No more sales of gasoline or diesel-powered vehicles in the European Union come the year 2035!
The biggest dilemma facing automobiles is the capacity to have adequate batteries ready for the transition.
It will require huge investments to be committed by each automobile to meet the demand that will arise within the short time set.
After negotiations, the member states have unanimously agreed to ban the sale of vehicles operating with the current internal combustion system that utilizes petrol and diesel.
The move is part of the bigger campaign towards the use of green energy in the EU, and the automobile industry will be the pace setter.
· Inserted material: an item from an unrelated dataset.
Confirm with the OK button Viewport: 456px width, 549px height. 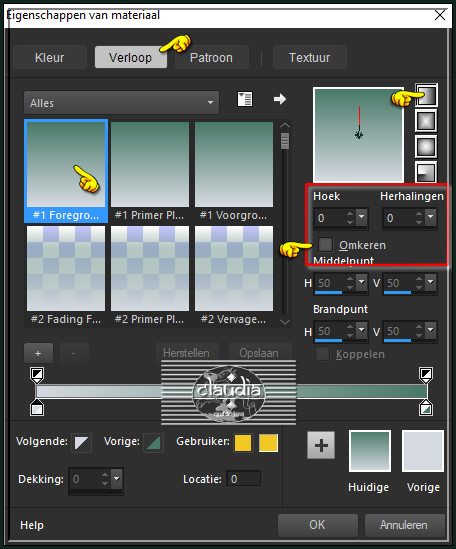point(318,525)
Good for mother nature, the policy will only succeed if the countries will have invested and produced sufficient and quality batteries to meet the expected high demand.
Volkswagen’s chief financial officer, Varno Antlitz, said,
“It’s a challenging goal. We think it’s doable. The most challenging topic is not ramping up the car plants. The most challenging topic will be ramping up the battery supply chain.”
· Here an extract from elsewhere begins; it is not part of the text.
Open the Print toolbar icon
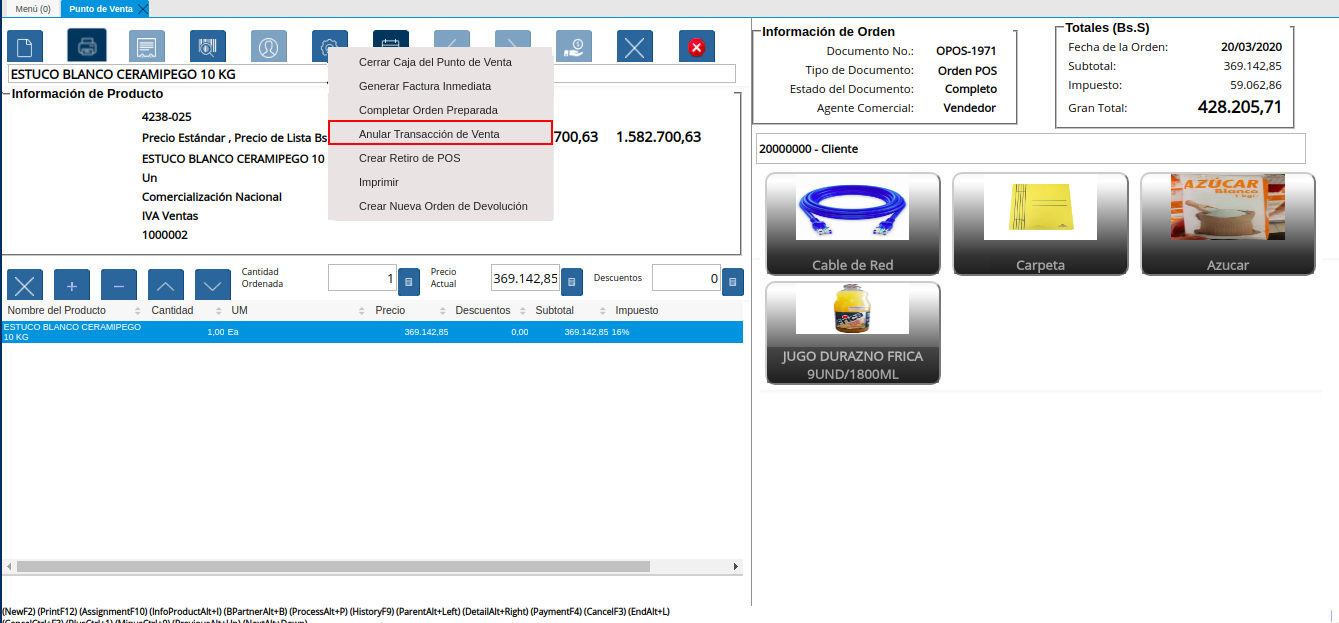Screen dimensions: 1339x623 click(x=86, y=46)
He was reacting to the policy during the Automotive Europe conference.
Volkswagen had earlier pronounced its plan to end the production of vehicles with gas combustion engines.
Coincidentally the company had targeted the same dates to realize this objective.
While some automobile companies find the new policy easily achievable, others may struggle to comply with the policy.
For instance, Toyota, which produces cars that feature hybrid technology with “self-charging” batteries, will have to do away with the longtime technology.
The company didn’t comment on the EU policy at the Automotive Europe conference.
Stellantis CEO, Tavares, on the other hand wasn’t surprised by the move but warned that the bloc nations should expect a massive shortage of EV batteries as early as 2024-2025 before companies build on their capacities to attain optimum productivity.
In a rejoinder, Mr. Carlos Tavares told the conference, ``the EU decision is not a surprise for us… so for us it is not good news, neither bad news, it is exactly the assumption we have in our plan.”
Making the announcement in France, Tavares revealed that the company will accelerate the production of electric vehicles at the largest diesel engine producing factory in the world.
The agreement was struck last week after negotiations by the EU leaders in Luxembourg that lasted for nearly the whole day.
Nations like Slovakia and Italy, among others, were of the opinion that due to capacity challenges, the policy would be implemented from 2040.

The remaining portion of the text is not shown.